# How does model3-rollup perform if allowed the same number of abstentions as model 2?

Model 2's AUC is boosted by abstaining on difficult samples. How high could model 3's AUC get if it also got to abstain on the same number of samples?

Compare model 3's AUC to model 2 more fairly by considering abstentions. If we assume that the N% abstentions are the worst predictions, what would an apples-to-apples AUC comparison be? Take out the worst N% of model 3's predictions (e.g. true 0 but predicted 0.99 -- rank by absolute difference from the truth), and recompute AUC.

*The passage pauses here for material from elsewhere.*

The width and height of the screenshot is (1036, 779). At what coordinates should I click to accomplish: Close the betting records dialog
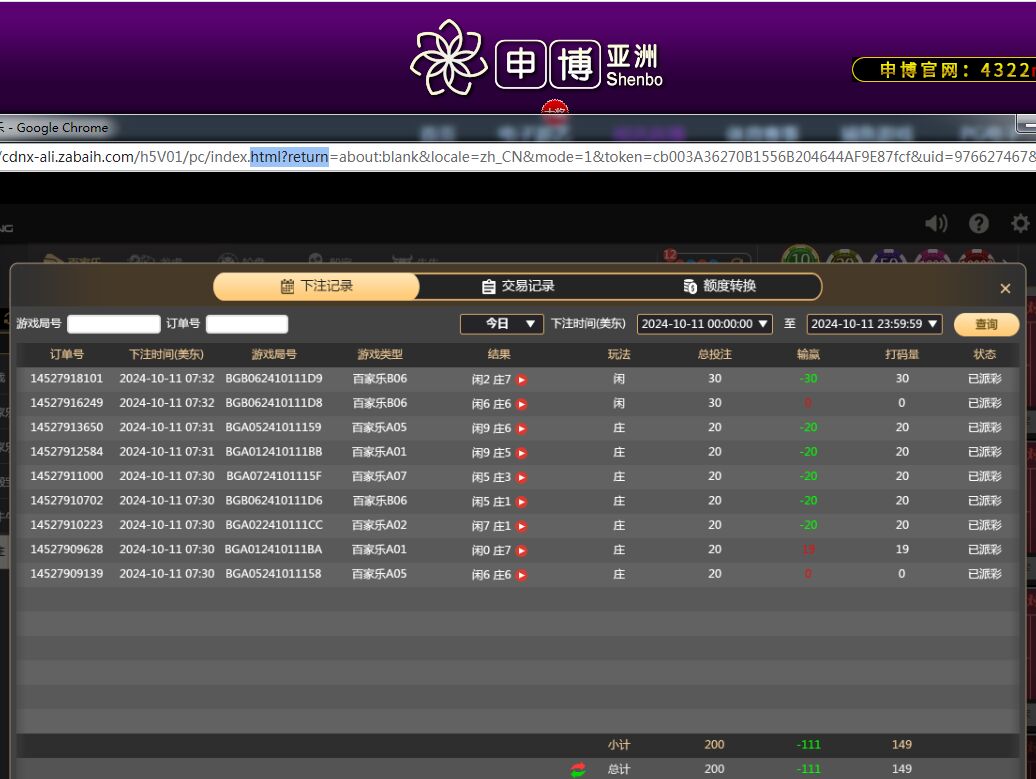pos(1005,288)
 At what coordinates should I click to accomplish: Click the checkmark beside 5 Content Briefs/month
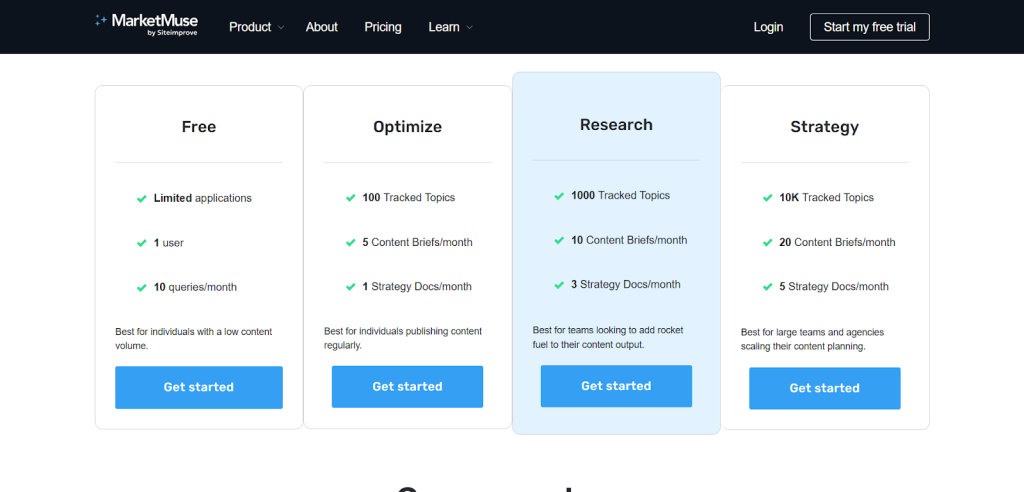click(350, 243)
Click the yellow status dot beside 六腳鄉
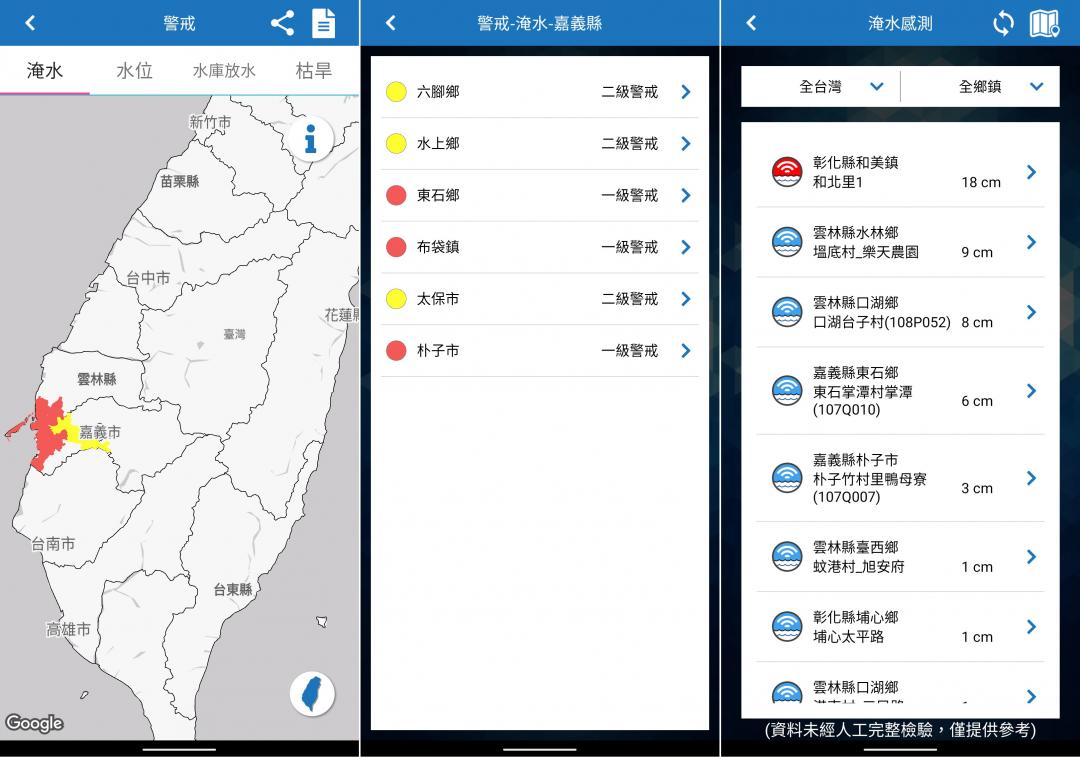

Multiclass way to implement this: true labels as one-hot vector, vs predicted probabilities vector; look at the difference of the two vectors: sum of squares or sum of absolute values. Rank by that difference. Take the bottom N%. Drop 'em. Get a new AUC for model 3 with N% of worst predictions removed.

In [1]:
import numpy as np
import pandas as pd

from malid import config, logger
from malid.external import model_evaluation
from malid.datamodels import (
    GeneLocus,
    TargetObsColumnEnum,
    SampleWeightStrategy,
    combine_classification_option_names,
)

In [2]:
from IPython.display import display, Markdown

In [3]:
from malid.trained_model_wrappers import (
    ConvergentClusterClassifier,
    SequenceClassifier,
    RollupSequenceClassifier,
)

In [4]:
target_obs_column = TargetObsColumnEnum.disease
sample_weight_strategy = SampleWeightStrategy.ISOTYPE_USAGE

In [5]:
model2_name = config.metamodel_base_model_names.model_name_convergent_clustering
model3_name = config.metamodel_base_model_names.model_name_sequence_disease

In [6]:
def process(gene_locus: GeneLocus):
    display(Markdown(f"## {gene_locus}"))
    GeneLocus.validate_single_value(gene_locus)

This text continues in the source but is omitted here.